Mice were infected with a targeted inoculum of 8.1 × 102 cells of F. solani by tail vein injection. For survival studies, treatment with placebo (diluent control), fosmanogepix (78 or 104 mg/kg, p.o.) plus ABT, L-AMB (15 mg/kg, i.v.), or VORI (40 mg/kg, p.o.) began 16 h postinfection and continued for 8 days for fosmanogepix or VORI and 4 days for L-AMB (n = 10/group). To enhance the half-life of VORI, grapefruit juice (Ocean Spray) was added to the drinking water to a final concentration of 50% and was given to VORI-treated mice. To assess tissue fungal burden, mice were infected and treated as described above, except that mice were sacrificed on day +4 (4 days of treatment), 8 h following the last treatment (n = 10/group). Organs were processed for CE by qPCR using 28S primers (F, TAAATGGACCAGGGCGCAAA; R, AGAGGGAACGAGATGGGTT).
For both models, tissues harvested from mice to assess fungal burden were also processed for histopathological examination. Briefly, tissues were fixed in 10% zinc-buffered formalin, paraffin embedded, sectioned, and stained with Grocott’s methenamine silver (GMS) stain for microscopic examination (n = 3/group).
Statistical analysis.
The nonparametric log rank test was used to determine differences in survival times. Differences in lung, kidney, and brain CFU numbers were compared by the nonparametric Wilcoxon rank sum test. A P value of <0.05 was considered significant.
All animal-related study procedures were compliant with the Animal Welfare Act, the Guide for the Care and Use of Laboratory Animals (34), and the Office of Laboratory Animal Welfare and were conducted under an IACUC-approved protocol by The Lundquist Institute at Harbor-UCLA Medical Center.
ACKNOWLEDGMENTS
This study was supported by Amplyx Pharmaceuticals.

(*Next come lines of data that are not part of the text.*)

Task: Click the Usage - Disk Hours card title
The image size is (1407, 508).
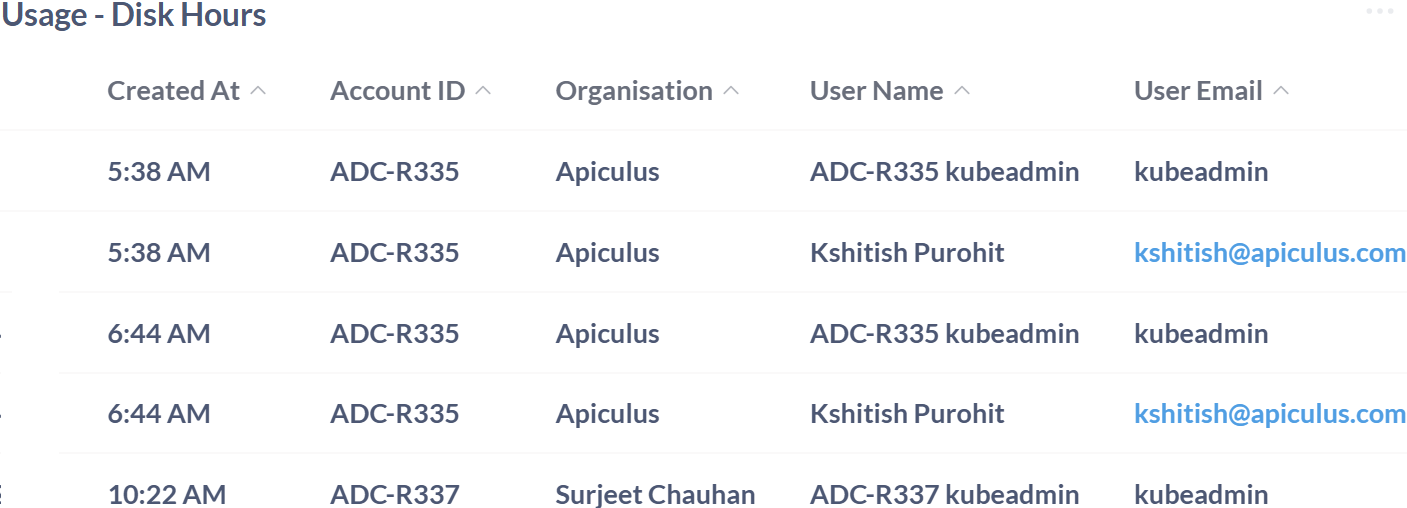Action: (134, 16)
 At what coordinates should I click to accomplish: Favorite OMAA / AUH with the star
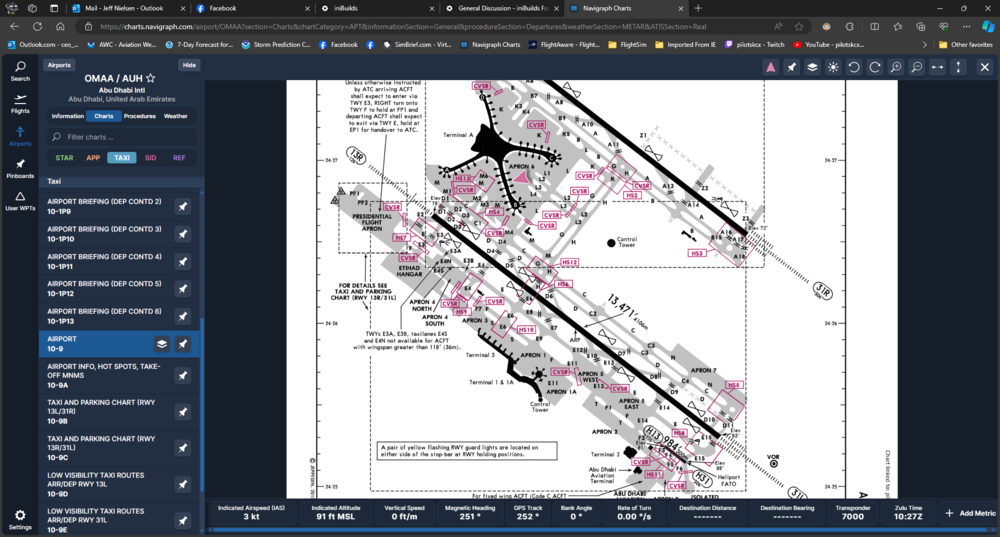151,78
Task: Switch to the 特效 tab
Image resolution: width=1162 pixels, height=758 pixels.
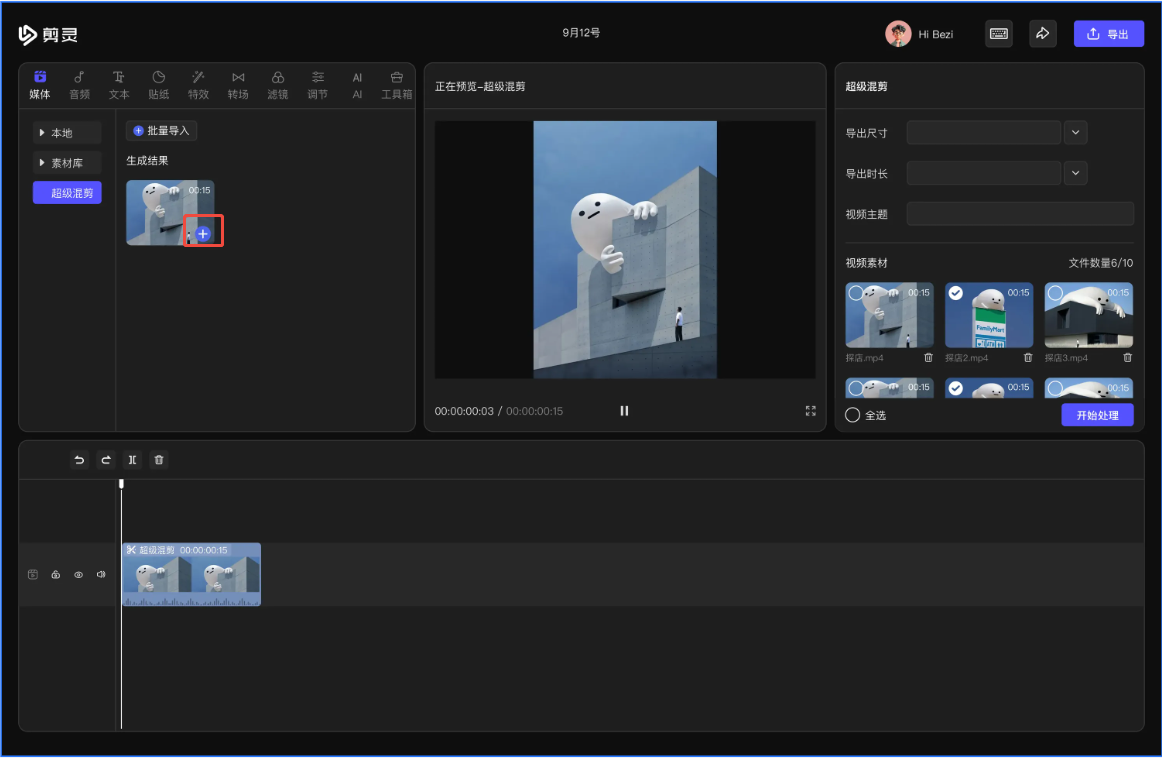Action: [x=198, y=85]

A.S.I. has received research support from and served on advisory boards for Amplyx, Astellas, Cidara, and Navigen. N.P.W. has received research support to UT Health San Antonio from Astellas, bioMérieux, Cidara, F2G, and Viamet and has served on advisory boards for Astellas and Mayne Pharma and as a speaker for Gilead. K.J.S. was an employee of Amplyx and is now an independent consultant at Hearts Consulting Group. All other authors have no conflicts.